Recurrent Hemorrhagic Enteritis: A Challenging Case of Presumed Proximal Small Bowel Crohn's Disease
Background:
Isolated upper gastrointestinal (GI) Crohn’s disease can present a significant diagnostic challenge. It is relatively uncommon and has protean clinical manifestations. We present a case of recurrent hemorrhagic jejunal ulcerations likely related to Crohn’s disease.
Methods:
A 47-year-old male with unexplained recurrent bleeding proximal small bowel ulcers was referred to our inflammatory bowel disease center for further evaluation. He was admitted a year earlier to his local hospital for symptomatic anemia and melena and was found to have a hemoglobin of 10 g/dL. Upper endoscopy and colonoscopy revealed non-bleeding duodenal ulceration. He was managed conservatively and discharged home. However, he was readmitted to the same hospital twice more for recurrent melena and symptomatic anemia, with his hemoglobin decreasing further to 7 g/dL. Repeat upper endoscopy was notable for bleeding ulcers in the distal duodenum and proximal jejunum. Biopsies showed moderate acute and chronic inflammation in the lamina propria with focal mild villous blunting. Helicobacter pylori testing and gastrin levels were normal; a Meckel scan was negative. After 3 more episodes of GI bleeding requiring hospitalization, he was eventually referred to our center.

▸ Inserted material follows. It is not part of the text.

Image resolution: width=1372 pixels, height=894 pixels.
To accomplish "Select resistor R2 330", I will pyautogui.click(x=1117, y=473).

Additional workup including repeating the previously mentioned tests, video capsule endoscopy, CT angiography, and MRI were all unrevealing. Ultimately, he underwent a partial small bowel resection with pathology reporting multiple ulcerations, transmural inflammation, and aphthous ulcers from the distal duodenum to proximal jejunum.
Results:
Two weeks later, he returned to our emergency department with hemodynamically unstable GI bleeding. A small bowel enteroscopy demonstrated recurrent ulceration both proximal and distal to the anastomotic site. Fecal calprotectin was markedly elevated at 1810 µg/mg and mesenteric duplex was otherwise normal. Additional outpatient work up including labs to rule out vasculitis, angioedema, and autoimmune enteropathy were all unremarkable. A presumptive diagnosis of small bowel Crohn’s was made, and he was started on budesonide. A therapeutic trial of Infliximab was ineffective with frequent flares. Most recently, he was started on risankizumab and has been in clinical remission for the last 10 months, as well as an improvement noted in the jejunal ulceration.
Conclusions:
Isolated upper GI Crohn’s disease presents unique diagnostic and management challenges due to its heterogeneous presentation and refractory nature. While nausea, vomiting, and weight loss are typical, our patient experienced several episodes of life-threatening GI bleeding from duodenal and jejunal ulcers. Curiously, despite surgery, the disease recurred rapidly. Anti-TNF therapy has been the mainstay of treatment for upper GI Crohn’s disease. However, there is limited data on therapy selection in cases of anti-TNF failure for this condition. To our knowledge, this report is the first to document the induction of remission for isolated upper GI Crohn’s disease with risankizumab. These findings provide anecdotal justification for considering risankizumab as a treatment option in refractory cases of isolated upper GI Crohn’s disease.